There was a poster campaign. There was a rally, attended by 2,500 people. There were balloons. The goal of all this was to get politicians of every party to commit to ending Britain’s housing crisis within a generation. It’s difficult to know how much of the credit Homes for Britain (HfB) can take, but what is clear is that housing will be more discussed at this election than it’s been at any in decades.
Except now this has happened. From Alex Hilton*, the director of the Generation Rent campaign group:
At Generation Rent we are dedicated not just to helping get housing to the top of the political agenda but to leverage that into delivering real, positive and rapid change.
Today that meant that finally we were forced to leave the Homes for Britain campaign having failed to convince the steering group to adopt a strategy that met our goals, which we believe most of the HfB coalition partners share.
Why are mummy and daddy fighting? Is it because they don’t love us anymore?
Generation Rent campaigns for the interests of private renters – and so, one might think, it’d be pretty on board with the idea of ending the housing crisis. So what gives?

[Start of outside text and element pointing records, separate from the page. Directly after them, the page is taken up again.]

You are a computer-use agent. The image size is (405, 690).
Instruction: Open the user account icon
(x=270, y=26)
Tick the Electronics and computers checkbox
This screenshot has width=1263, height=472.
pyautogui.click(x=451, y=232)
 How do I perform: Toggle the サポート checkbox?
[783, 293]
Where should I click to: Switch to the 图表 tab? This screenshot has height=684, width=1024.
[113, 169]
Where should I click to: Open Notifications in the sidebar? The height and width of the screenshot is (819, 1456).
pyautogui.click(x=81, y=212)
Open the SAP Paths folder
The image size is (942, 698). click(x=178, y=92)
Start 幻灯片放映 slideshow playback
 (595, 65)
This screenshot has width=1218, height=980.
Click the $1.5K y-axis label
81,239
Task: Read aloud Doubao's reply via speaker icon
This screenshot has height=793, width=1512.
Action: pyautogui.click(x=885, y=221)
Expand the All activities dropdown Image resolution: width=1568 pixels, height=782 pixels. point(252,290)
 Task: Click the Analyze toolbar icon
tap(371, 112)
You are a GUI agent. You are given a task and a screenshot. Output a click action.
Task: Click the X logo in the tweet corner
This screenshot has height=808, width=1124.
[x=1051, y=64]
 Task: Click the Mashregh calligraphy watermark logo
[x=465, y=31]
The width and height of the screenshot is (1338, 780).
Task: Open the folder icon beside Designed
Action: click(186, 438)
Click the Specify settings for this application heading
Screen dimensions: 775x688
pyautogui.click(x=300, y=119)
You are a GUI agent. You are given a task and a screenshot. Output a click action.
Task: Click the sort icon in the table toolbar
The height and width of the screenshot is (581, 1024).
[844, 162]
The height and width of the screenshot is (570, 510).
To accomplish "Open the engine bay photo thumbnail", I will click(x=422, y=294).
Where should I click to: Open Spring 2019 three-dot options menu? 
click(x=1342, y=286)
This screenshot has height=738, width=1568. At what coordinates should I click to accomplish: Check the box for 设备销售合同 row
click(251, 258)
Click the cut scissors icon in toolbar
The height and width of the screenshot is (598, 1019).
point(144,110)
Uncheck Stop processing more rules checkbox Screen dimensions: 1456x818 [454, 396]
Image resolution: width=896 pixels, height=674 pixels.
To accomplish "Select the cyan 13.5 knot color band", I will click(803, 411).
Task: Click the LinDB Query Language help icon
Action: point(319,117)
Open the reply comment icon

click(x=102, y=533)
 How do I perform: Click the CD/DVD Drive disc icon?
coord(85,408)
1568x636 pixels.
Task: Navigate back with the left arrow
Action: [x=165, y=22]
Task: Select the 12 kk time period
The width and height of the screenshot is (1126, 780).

Part of the problem seems to be a feeling that the campaign isn’t achieving what it set out to do. It’s been great at generating publicity: it’s all over social media, there are posters on the tube at Westminster, and every major party has felt the need to at least talk about housing. (This last may not sound like much, but the crisis was already well advanced by 2010, and hardly anyone bothered then.) All that is brilliant.
Yet the policies coming forth from the Tories – who still have a fair chance of remaining in government after 7 May – seem almost perfectly calculated to make the crisis worse. Subsidise first time buyers! Flog off housing association homes! Block new homes at every chance you get! If the Conservative party really does support the goal of ending the housing crisis within a generation, it has a funny way of showing it.
But there’s another reasons that Generation Rent has abandoned the campaign: a feeling that what it set out to achieve wasn’t ambitious enough in the first place. Hilton again:
We were also concerned that the asks were not just weak, but allowed politicians too much political space. “Ending the housing crisis within a generation” simply isn’t good enough for a person experiencing the housing crisis; and “publishing your proposals within a year of taking office” should have been a demand to publish proposals before people vote. We felt these added up to get out of jail free card for politicians.
(…)
No significant advance in housing policy has been achieved from any party in a year and, in fact, retrograde policies are now a reality.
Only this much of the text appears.